UAE Foreign Minister Sheikh Abdullah Bin Zayed Al Nahyan said that his government “demands the return of these islands” at a U.N. conference in September. The call was reiterated by the Gulf Cooperation Council (GCC) when it met in the UAE capital earlier this month.
The crisis has been exacerbated by Iran’s refusal to negotiate on the issue. In a statement earlier this month, Iranian Foreign Ministry spokesman Ramin Mehmanparast said that the “repetition of these vain claims will not help regional peace and stability.”
The disagreement is the most public face of a wider concern among Sunni Arab monarchies in the Gulf over the potential for Iran to dominate the Gulf region militarily. The matter was cast in vivid relief recently following the WikiLeaks disclosures.
King Abdullah of Saudi Arabia called for the United States to “cut off the head of the snake” in reference to Iran, the cables suggested, and King Hamad bin Issa Al Khalifa of Bahrain said that the country’s nuclear program must be stopped.
“The danger of letting it go on is greater than the danger of stopping it,” he was quoted as saying.
It is perhaps as a result of that concern that the UAE has radically bolstered its armed forces.
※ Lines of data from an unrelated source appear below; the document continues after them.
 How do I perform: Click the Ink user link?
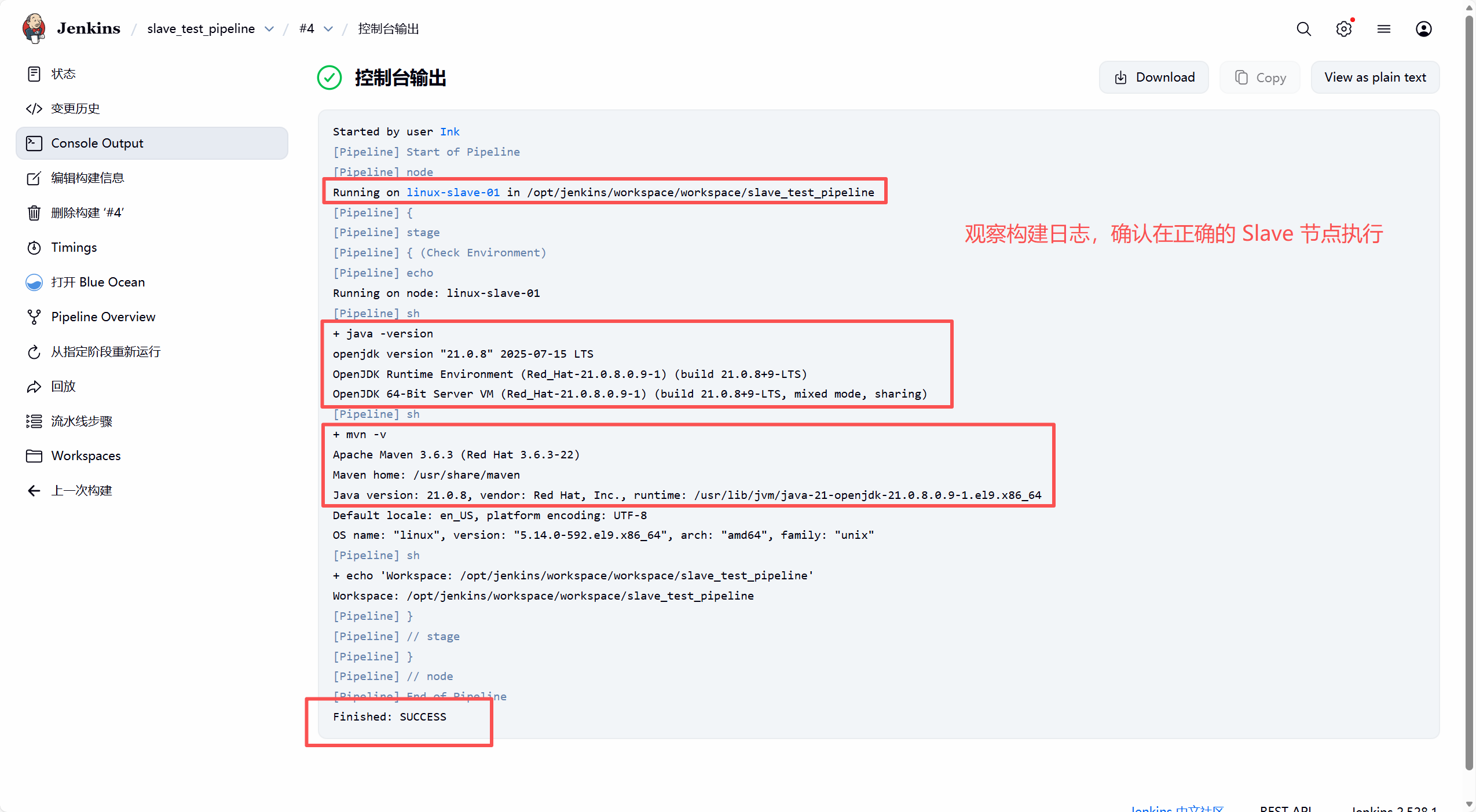pos(449,132)
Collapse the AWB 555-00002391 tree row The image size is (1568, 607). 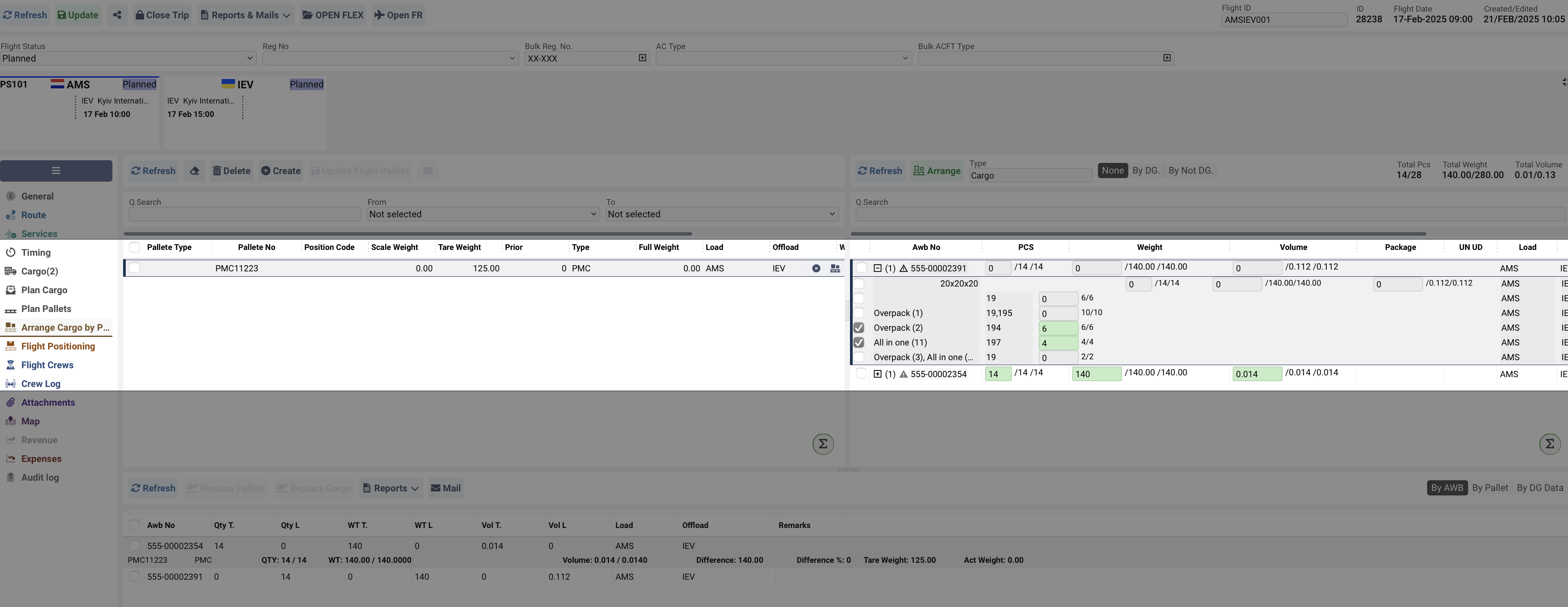coord(877,268)
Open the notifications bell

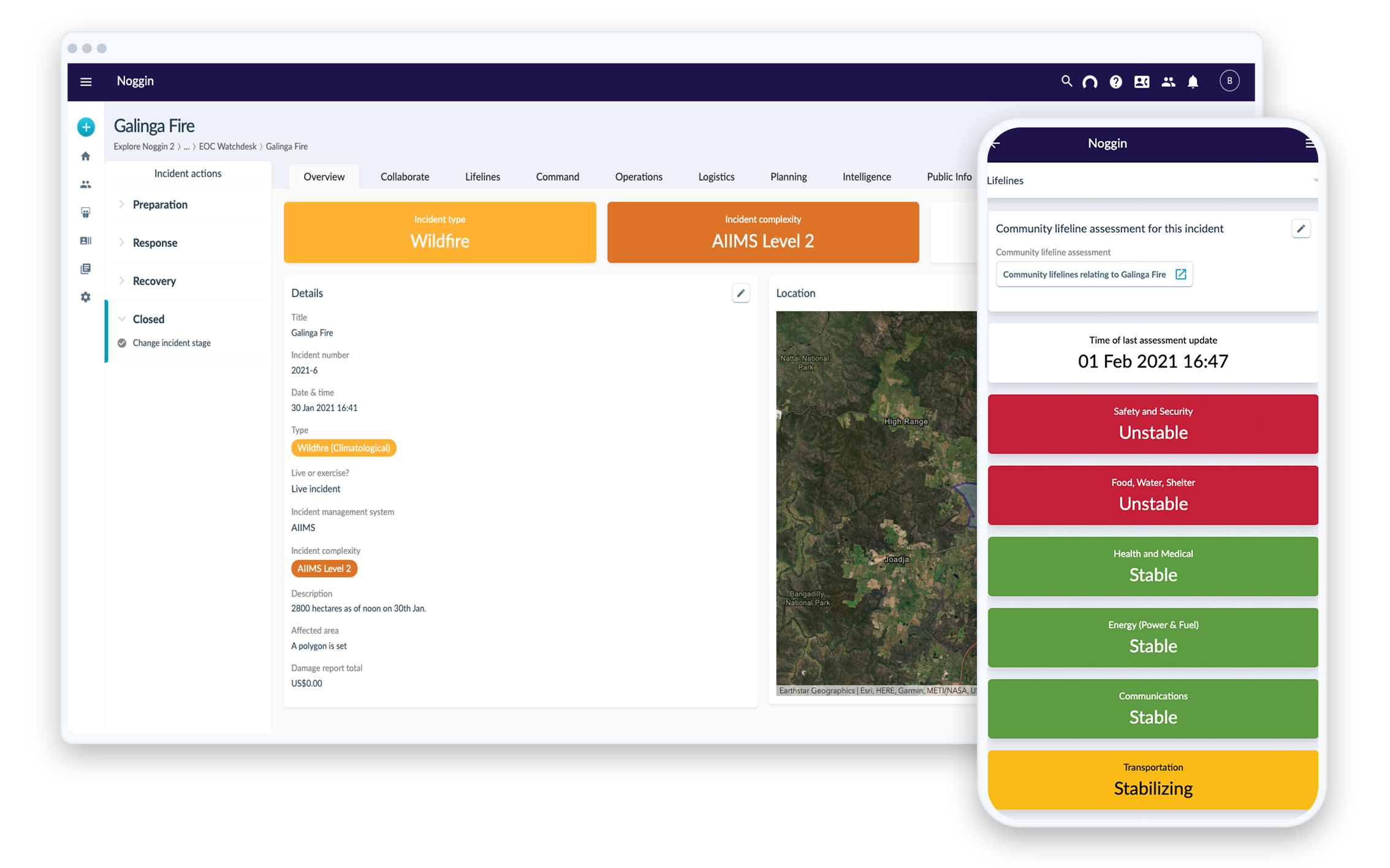pyautogui.click(x=1193, y=82)
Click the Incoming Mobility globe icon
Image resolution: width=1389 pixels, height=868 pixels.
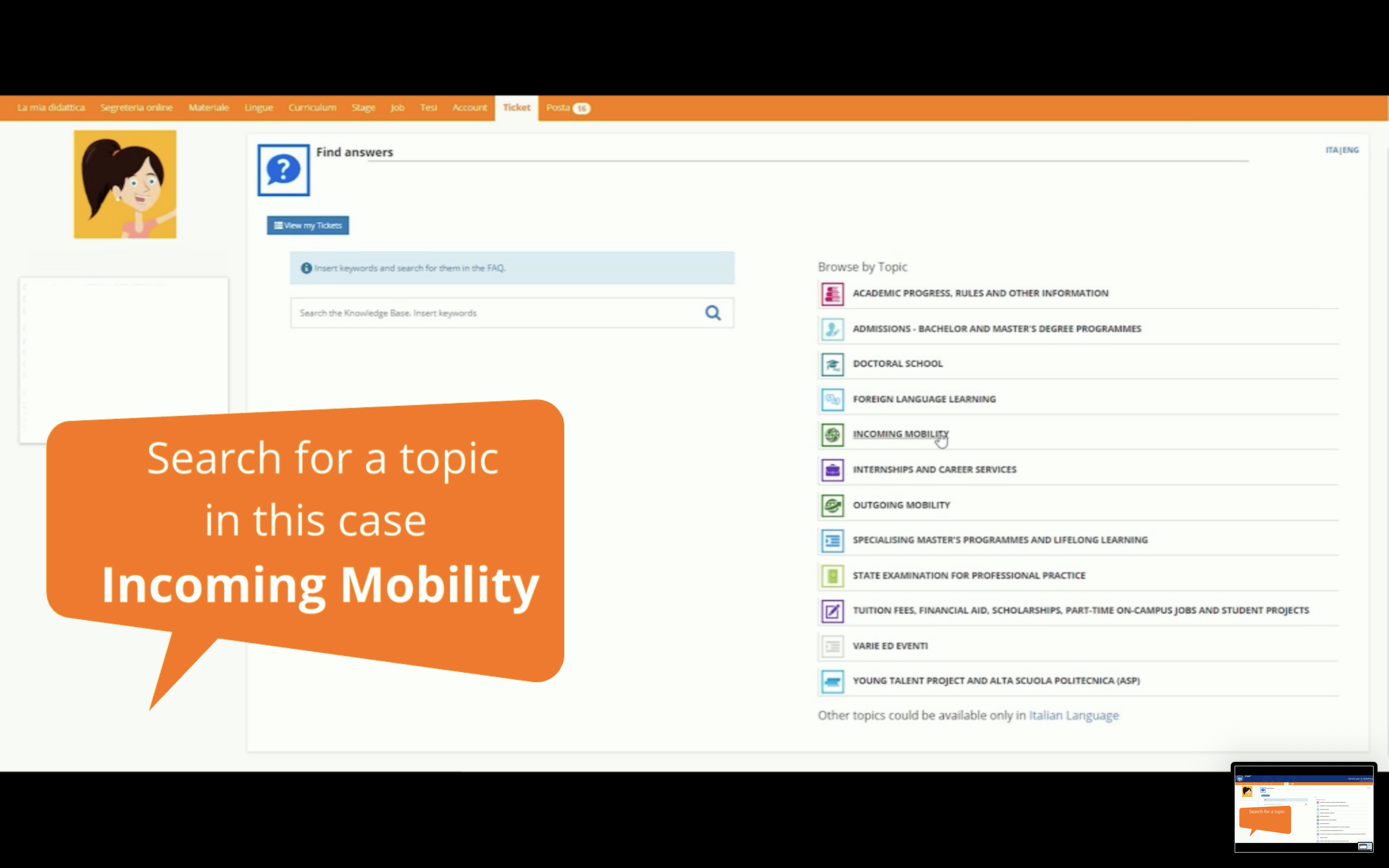(831, 434)
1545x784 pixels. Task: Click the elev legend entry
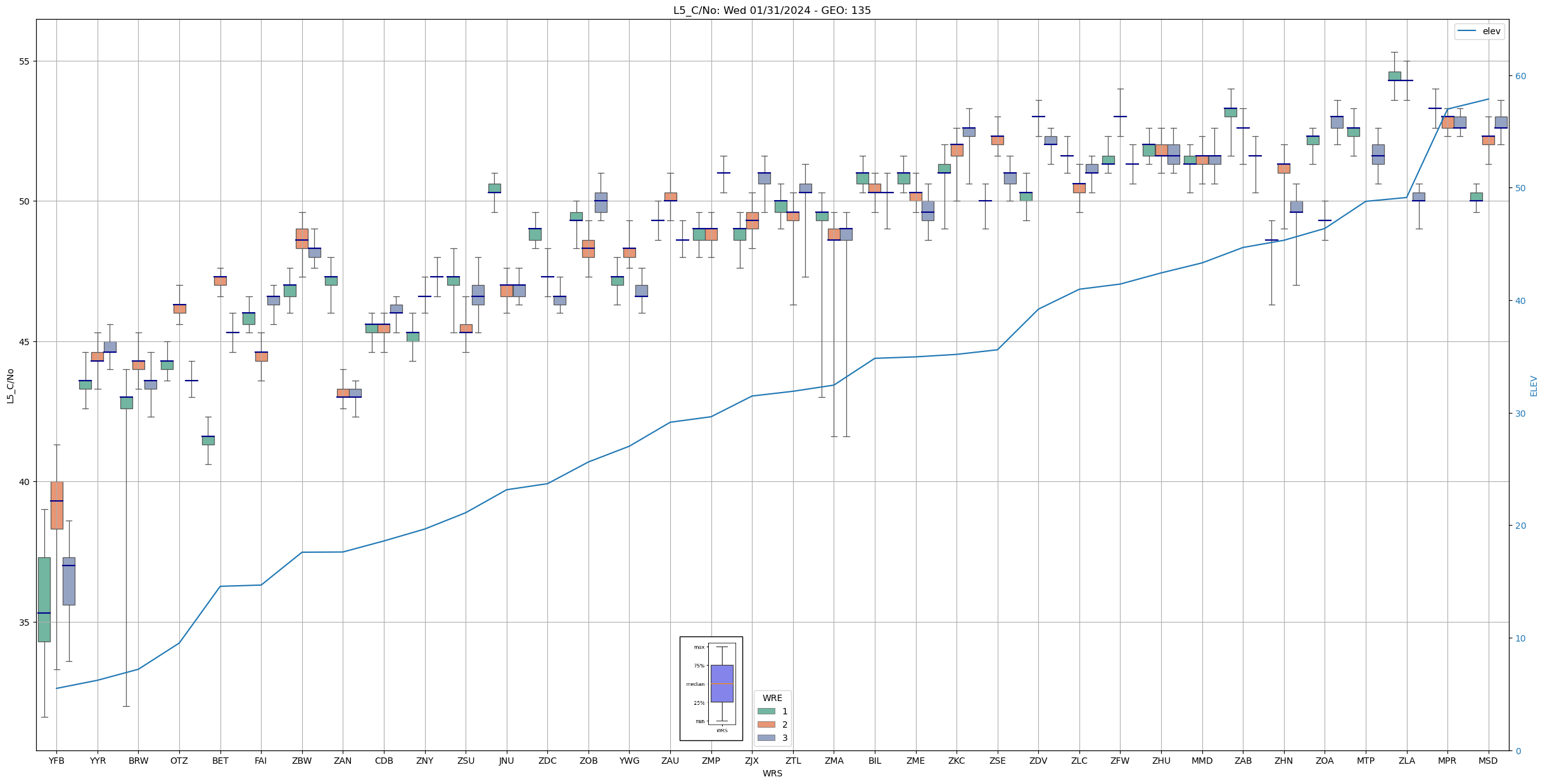point(1478,31)
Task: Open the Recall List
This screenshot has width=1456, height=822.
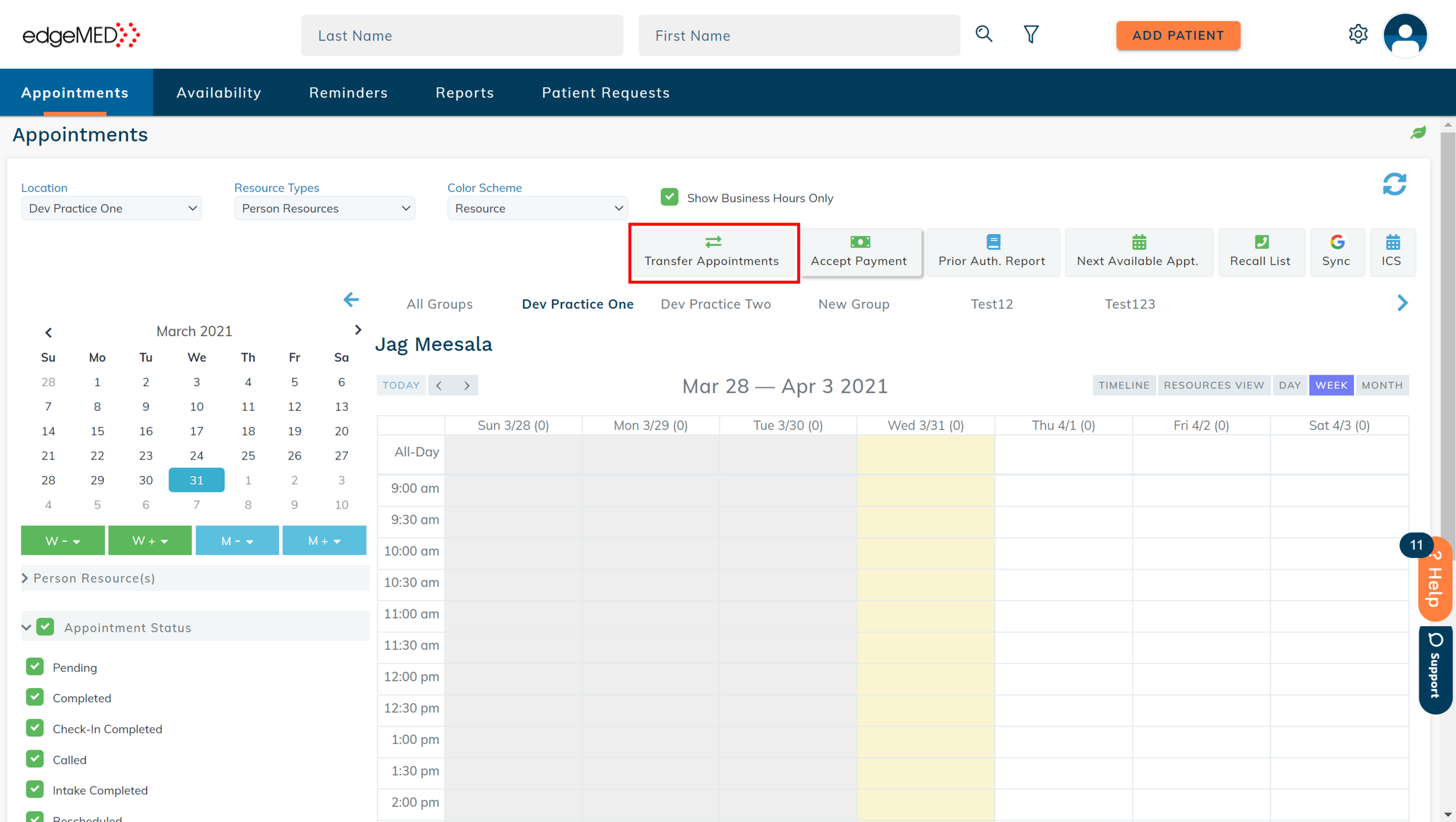Action: click(1260, 252)
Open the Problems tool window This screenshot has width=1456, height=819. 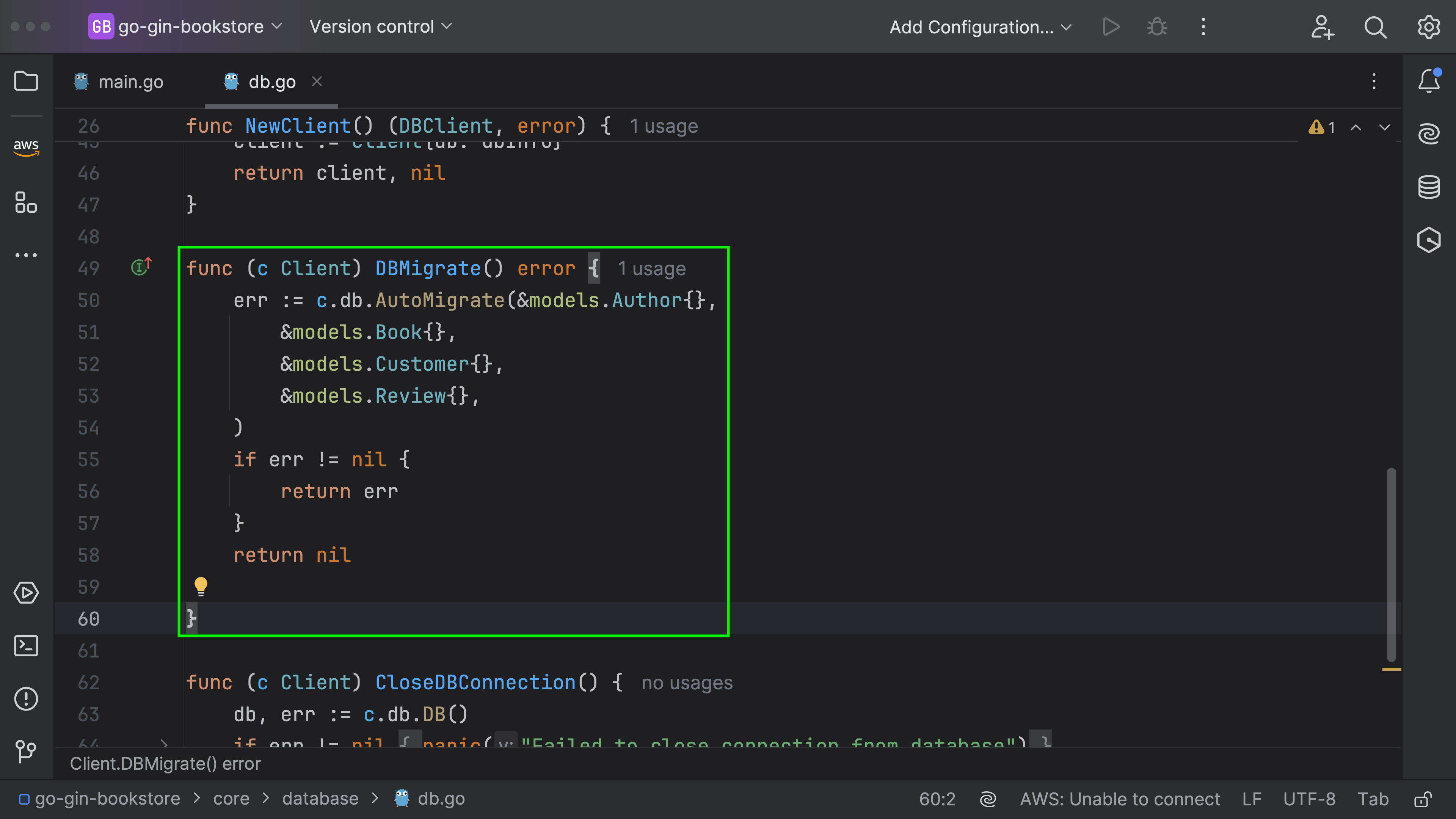coord(25,698)
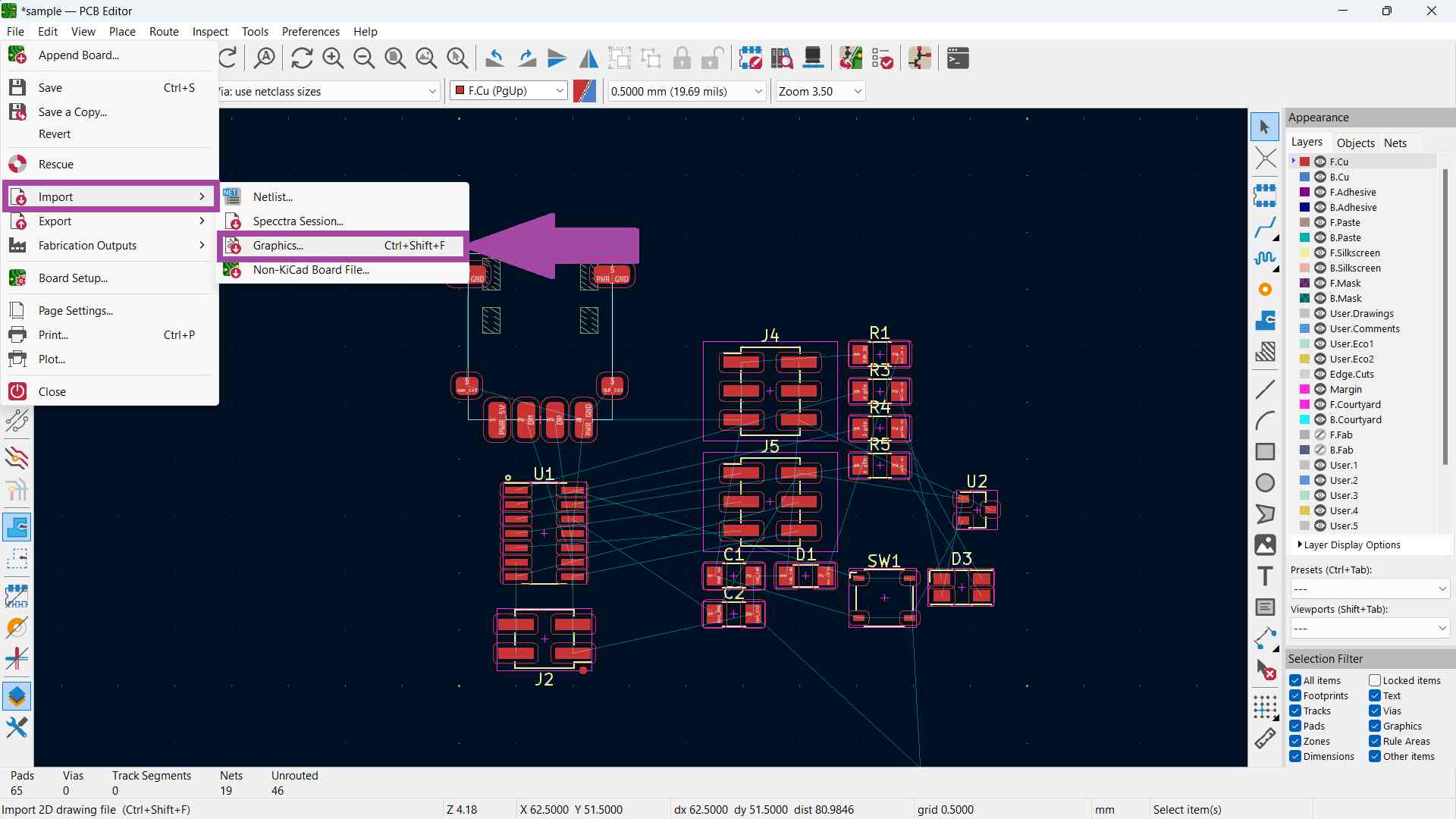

For the past 10 years, the country has engaged in a modernization program costing US$15 billion.
The U.S. cables suggest that the Crown Prince of Abu Dhabi, Sheikh Mohammed bin Zayed Al Nahyan, “sees the logic of war dominating the region.”
“This thinking explains his near obsessive efforts to build up the UAE’s armed forces,” one diplomatic cable says.
If Iran and the United States were to come into conflict, the three islands would be among the first to be hit, said Theodore Karasik, the director of research and development at the Institute for Near East and Gulf Military Analysis in Dubai.
“We would probably see the U.S. forces take out the Iranian forces that are on the islands,” he said. “At that time we would see the UAE probably trying to take the islands back.”
The UAE has had a long relationship with Iran, particularly in Dubai where a large number of long-term resident Iranian merchants became naturalized UAE citizens around the time of the birth of the nation.
Dubai has enjoyed long economic ties with Iran and built several of its larger ports to meet business arising from re-exports from the port city of Bandar-Abbas.
That relationship was not even threatened by sanctions on Iran from the U.S. government, and trade ties have actually improved until recently.
However, with the economic downturn in Dubai, the once-freewheeling emirate has become increasingly reliant on the neighboring oil-rich emirate of Abu Dhabi. As such, it has also had to make sacrifices in its relationship with Iran.
“With Dubai’s economic decline, Abu Dhabi has assumed more control over a central UAE foreign policy, and as such Dubai’s former closeness to Iran has been eroded,” said Davidson.